• **What to work on**: Write out again the lines from the line with "Where should I" up to and including the line with "Task: Add a new channel with plus button", exactly as they stand below, and skip any picture.
▼
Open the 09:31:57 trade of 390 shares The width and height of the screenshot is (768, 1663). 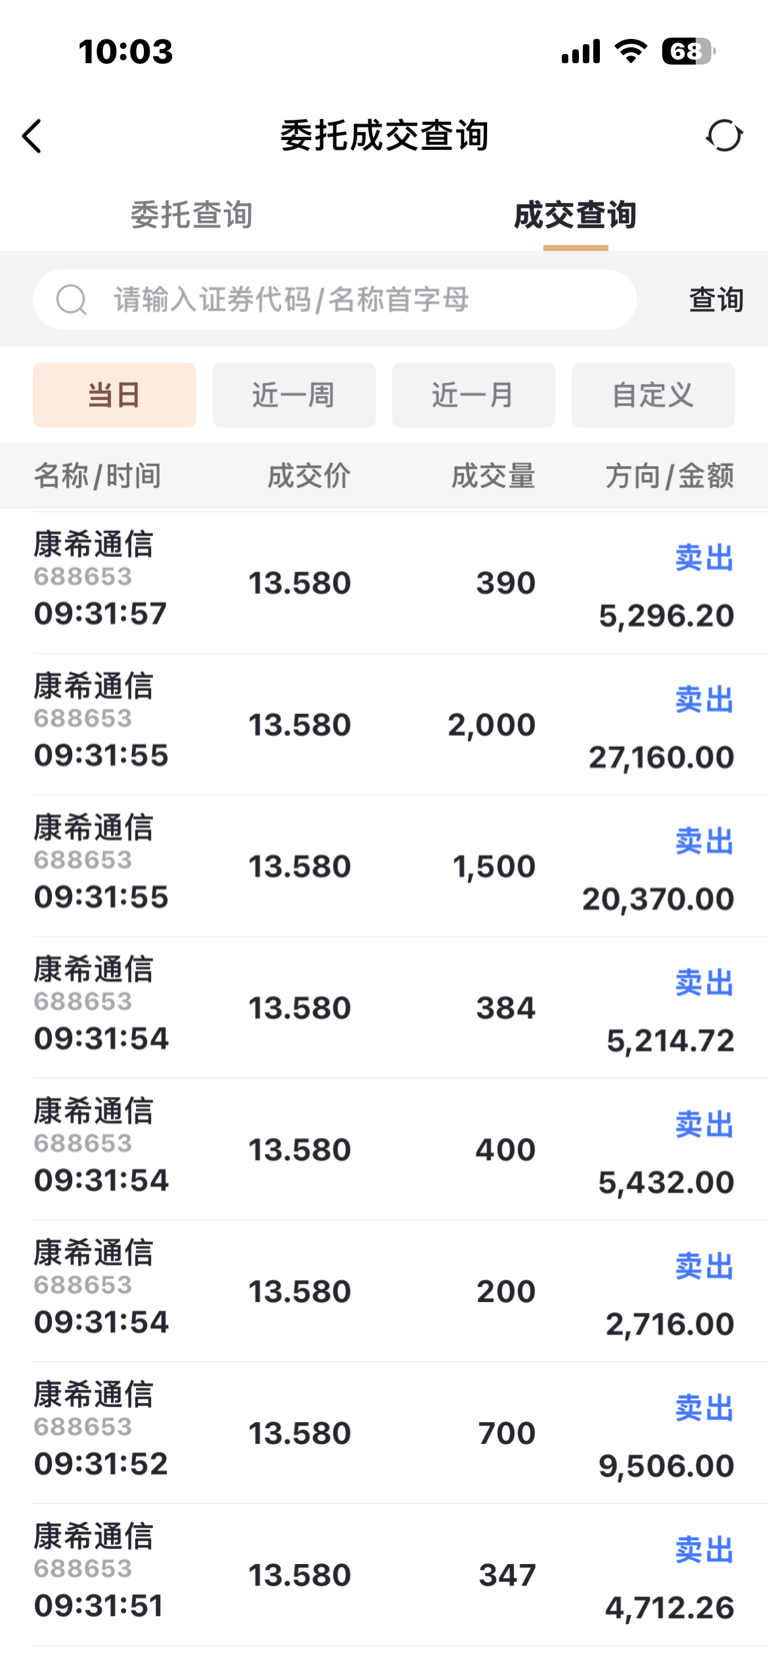tap(384, 582)
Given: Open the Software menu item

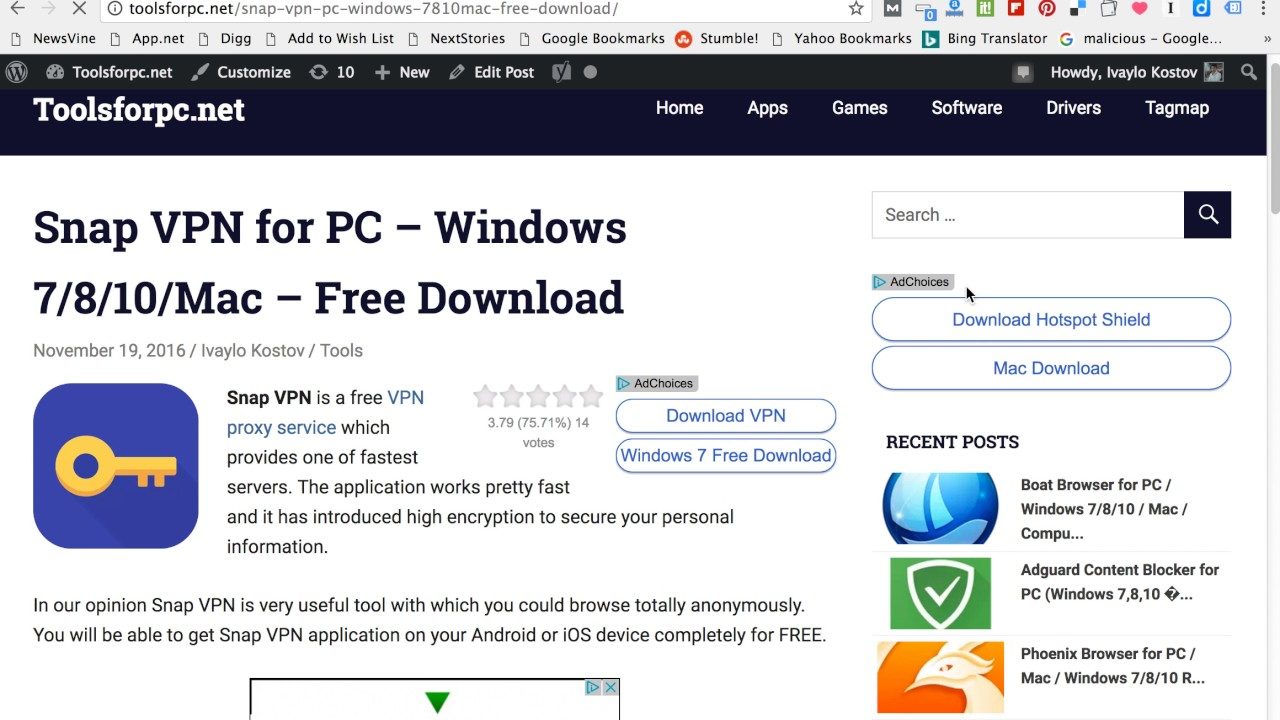Looking at the screenshot, I should (x=966, y=108).
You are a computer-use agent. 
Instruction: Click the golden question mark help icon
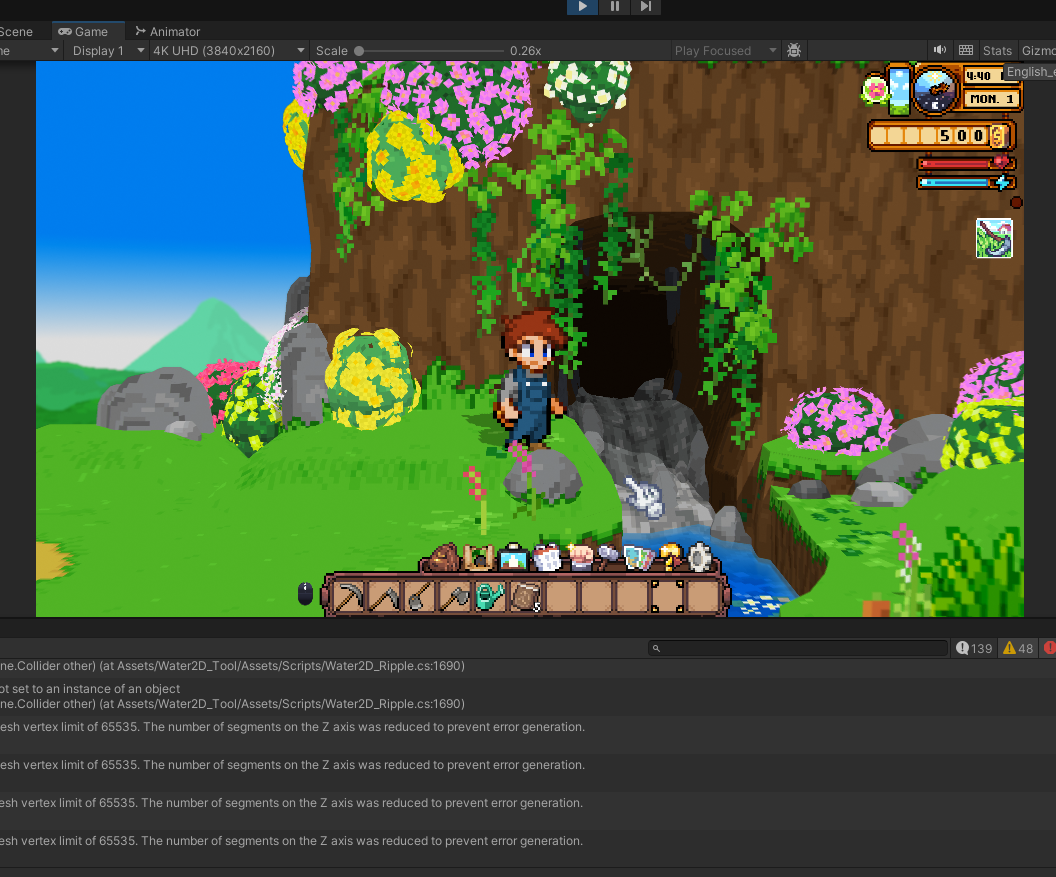click(x=669, y=557)
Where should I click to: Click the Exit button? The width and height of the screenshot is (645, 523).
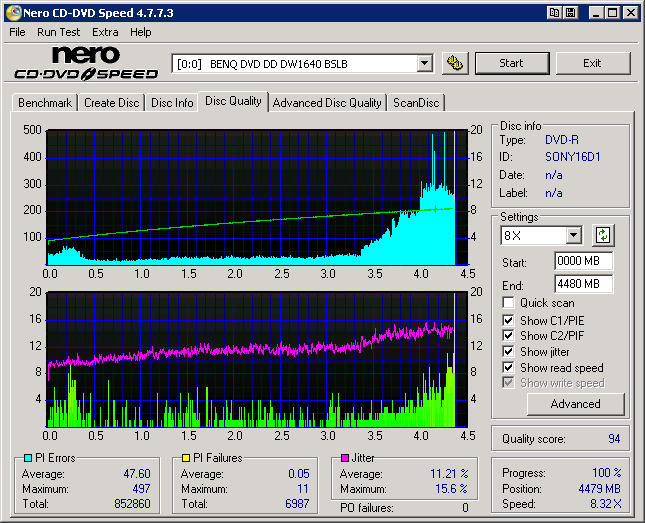click(592, 63)
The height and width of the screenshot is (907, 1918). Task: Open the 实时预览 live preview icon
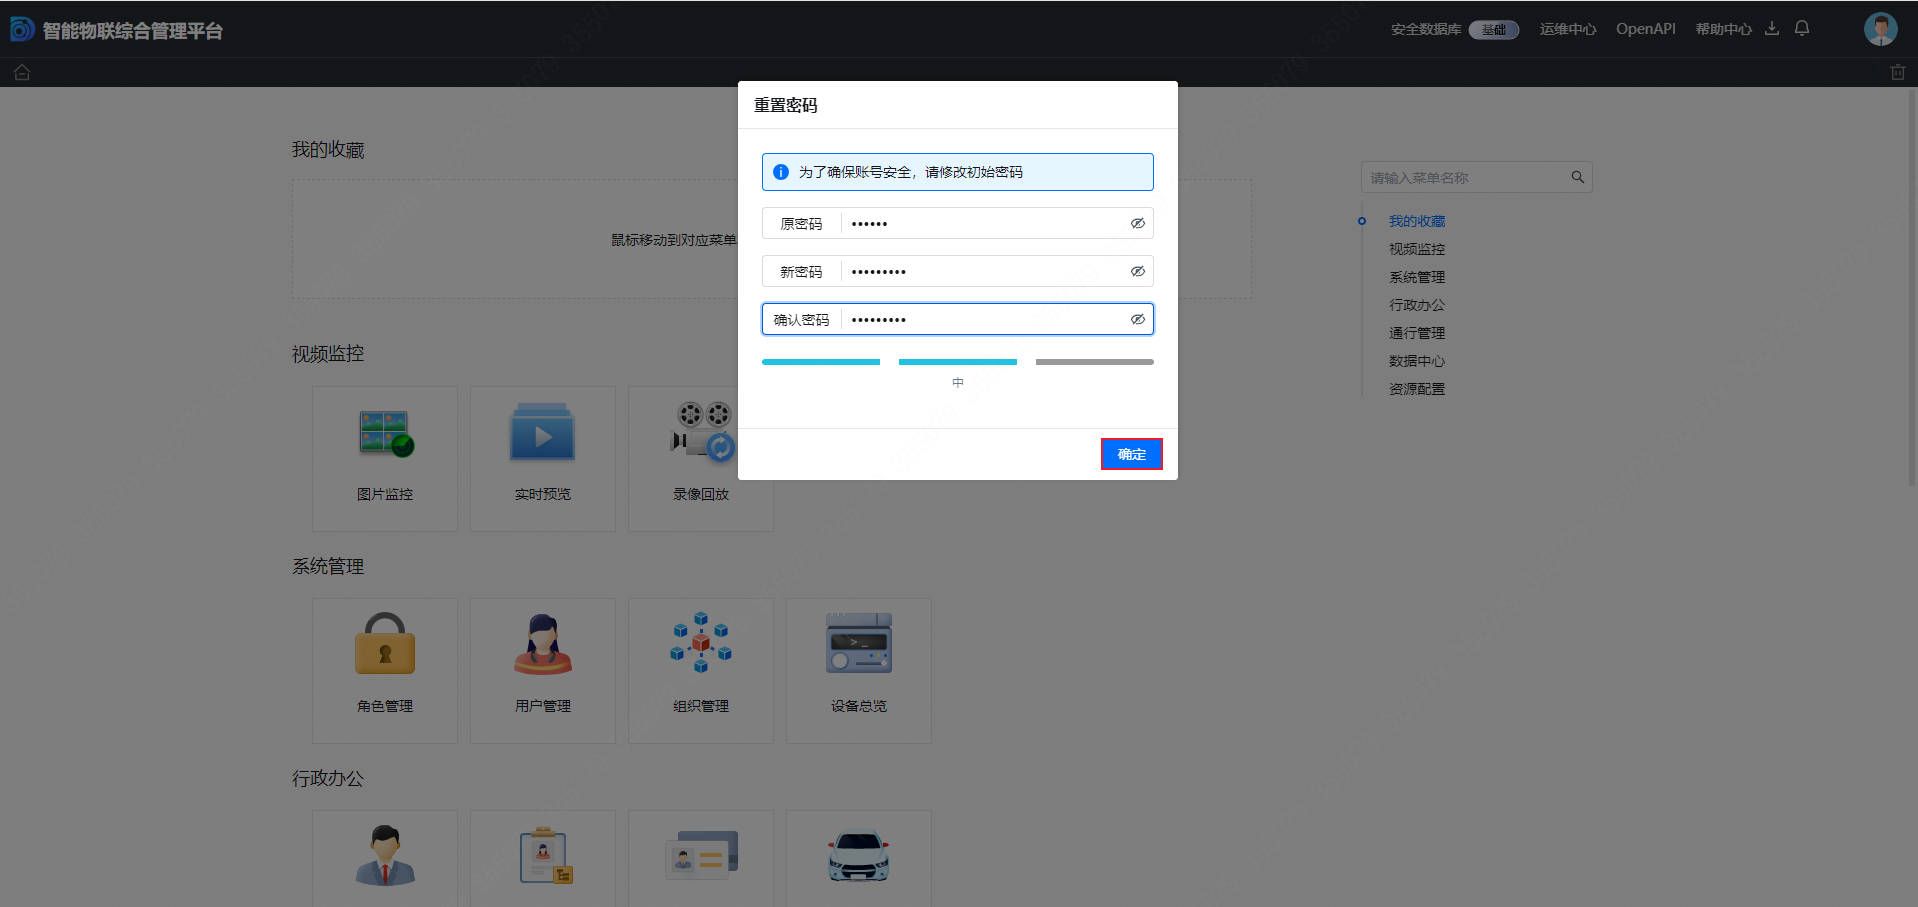(542, 435)
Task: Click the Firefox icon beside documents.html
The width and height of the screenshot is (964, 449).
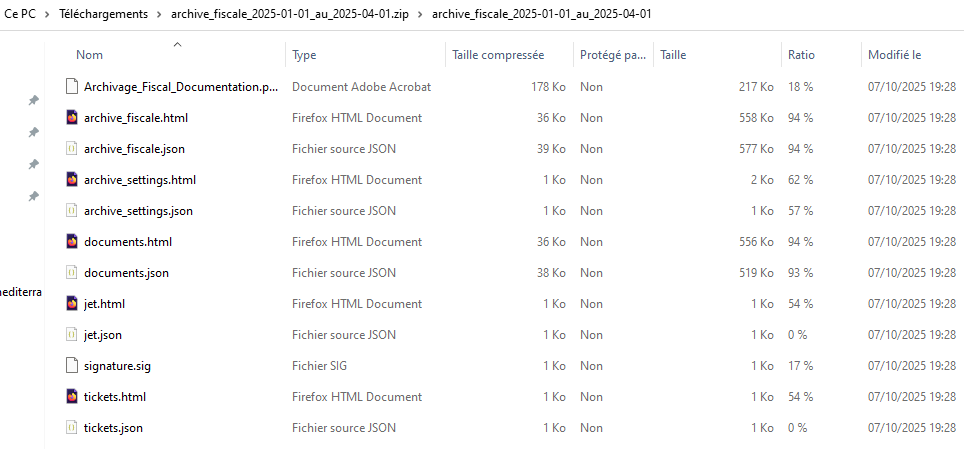Action: point(72,242)
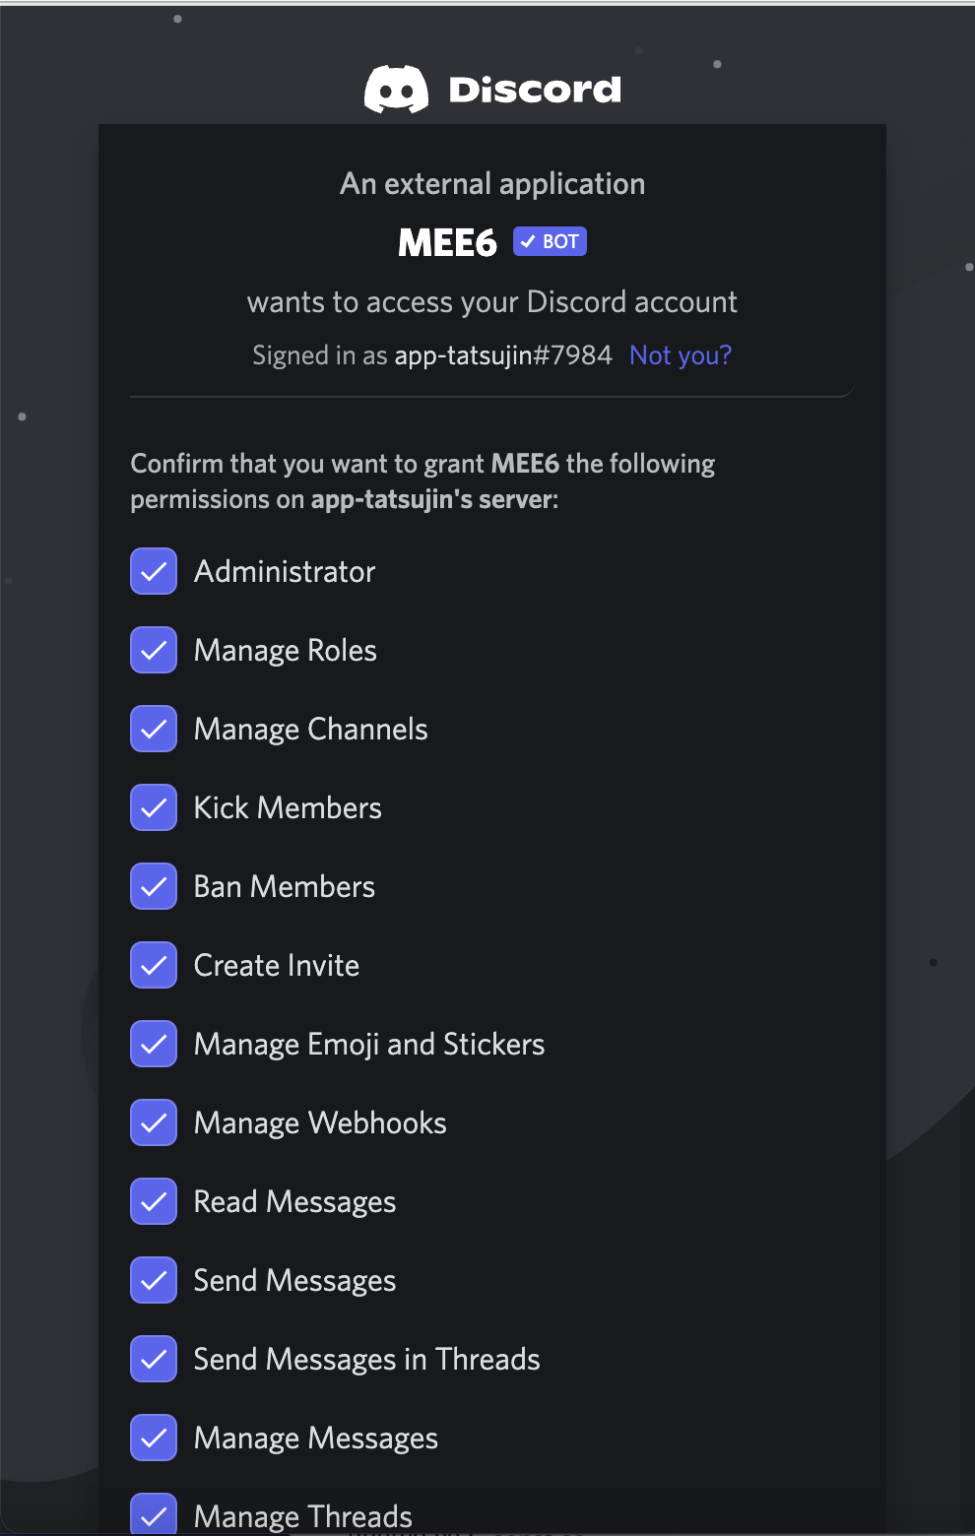Click the Discord wordmark text
The width and height of the screenshot is (975, 1536).
click(x=535, y=90)
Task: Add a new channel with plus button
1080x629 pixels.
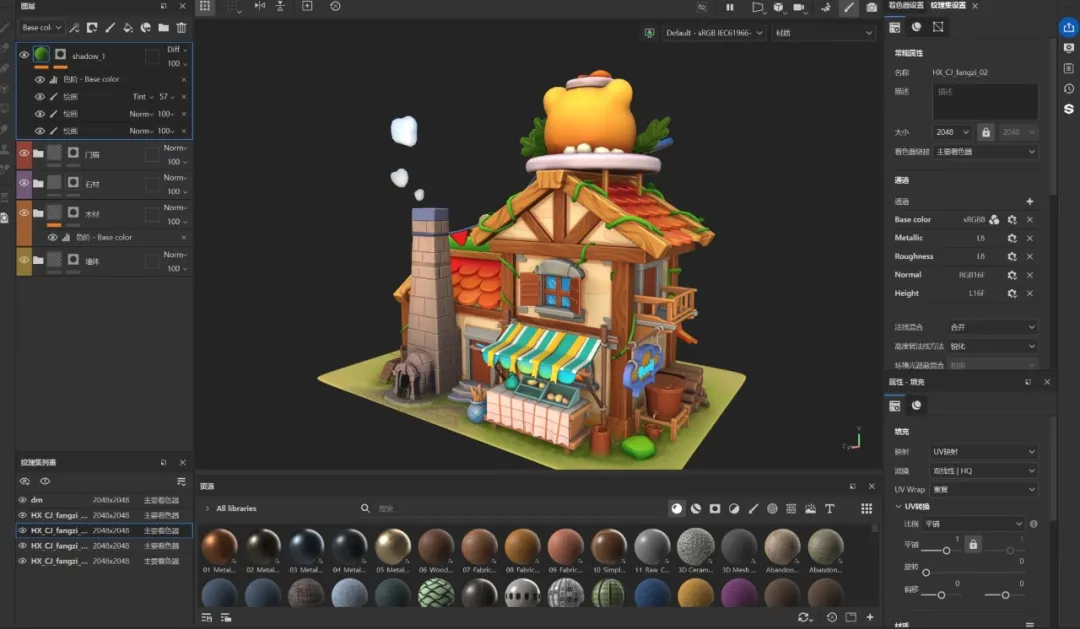Action: (x=1030, y=202)
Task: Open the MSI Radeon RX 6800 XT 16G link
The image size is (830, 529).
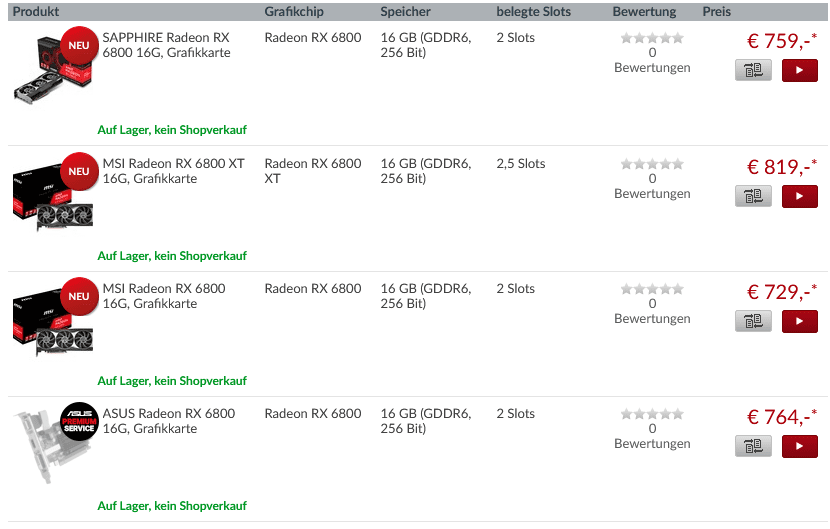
▲
• **Task answer**:
Where should I click to: Click the Exit button? The width and height of the screenshot is (645, 523).
click(592, 63)
The height and width of the screenshot is (907, 1918). Task: Open the 实时预览 live preview icon
(542, 435)
Task: Click the Firefox icon beside documents.html
The width and height of the screenshot is (964, 449).
Action: point(72,242)
Click the Discord wordmark text
The width and height of the screenshot is (975, 1536).
click(x=535, y=90)
Task: Add a new channel with plus button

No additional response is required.